Schreiben Sie sämtliche Zeilen der folgenden Auflistung wortgetreu ab. Die Bilder lassen Sie dabei weg.
━━━━━━
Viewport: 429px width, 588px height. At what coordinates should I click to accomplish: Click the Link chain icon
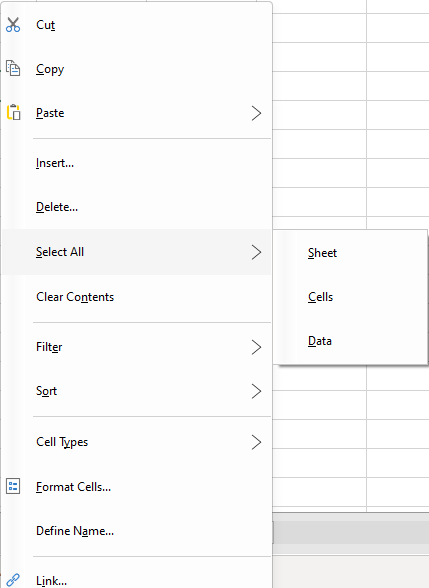[13, 580]
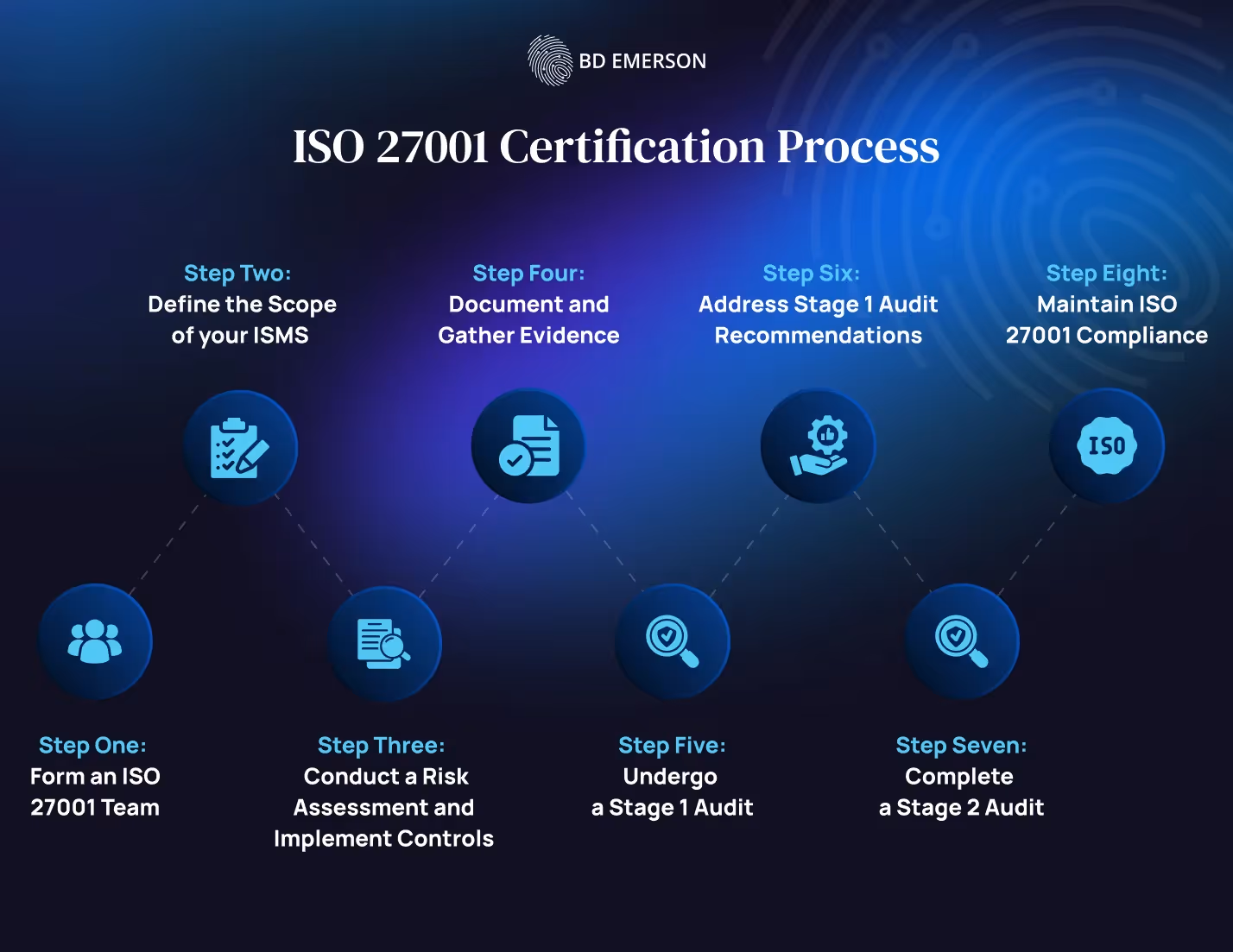Click 'Undergo a Stage 1 Audit' text
The image size is (1233, 952).
[671, 791]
━━━━━━
Die Antwort:
Viewport: 429px width, 588px height. At what coordinates should I click to accomplish: Click the Link chain icon
[13, 580]
Click 'Undergo a Stage 1 Audit' text
The image size is (1233, 952).
[671, 791]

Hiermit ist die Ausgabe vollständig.